Demitidos da Taurus continuam acampados em protesto ao fechamento da unidade em Simões Fi

Demitidos da Taurus continuam acampados em protesto ao fechamento da unidade em Simões Fi

Há mais de uma semana que os trabalhadores da Taurus, localizada em Simões Filho, na Região Metropolitana de Salvador (RMS), permanecem acampados no portão principal da empresa para garantir o pagamento das rescisões trabalhistas. O acampamento foi montado depois que a empresa anunciou a decisão de fechar a unidade e demitir os 78 trabalhadores, na segunda-feira (03).
Os demitidos pretendem continuar no local até que sejam atendidas todas as reivindicações encaminhadas à direção da empresa pelo Sindiquímica, que representa a categoria.
Os representantes da empresa, na Bahia, participaram de algumas reuniões com o sindicato, mas até agora nada foi resolvido. Eles responsabilizam o Conselho Administrativo pela condução do processo e falta de informação.
Além das rescisões dos desligados, os sindicalistas querem solução para os doentes ocupacionais e trabalhadores com estabilidade. Até o momento, a Taurus não informou como pretende resolver a situação desses casos especiais.
O Sindiquímica criticou o comportamento da Taurus porque não comunicou o desligamento dos funcionários. Poucos dias antes de anunciar o fechamento da unidade, a empresa tinha se reunido com os sindicalistas e o assunto sequer foi mencionado.
Preocupados com a extinção dos empregos no estado, o sindicato se reuniu com a secretaria estadual de Desenvolvimento Econômico (SDE), Luisa Maia, no dia 06. Dois dias antes os dirigentes sindicais tinham participado de uma reunião com o secretário municipal de Desenvolvimento Econômico de Simões Filho, Djalma Machado. Esses gestores públicos manifestaram seu descontentamento com a direção da empresa que não emitiu documento oficial sobre o fechamento da unidade.

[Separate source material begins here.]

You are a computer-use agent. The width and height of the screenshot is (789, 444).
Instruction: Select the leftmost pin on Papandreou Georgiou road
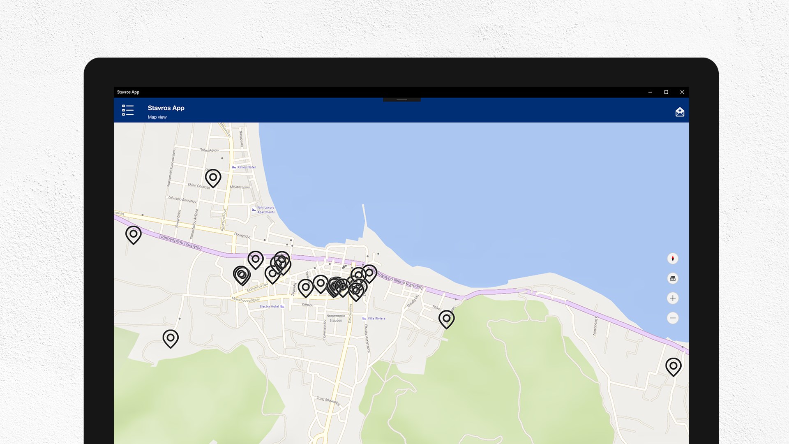click(133, 234)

A falta de informação sobre os motivos que levaram a Taurus a parar de produzir na Bahia continua até agora. Oficialmente nada foi divulgado pela empresa. A unidade de Simões Filho produzia capacetes para motociclistas, mas o forte da Taurus é a fabricação de armas.
O sindicato suspeita que a empresa esteja criando condições para a fabricação de armas e por isso parou de produzir capacetes.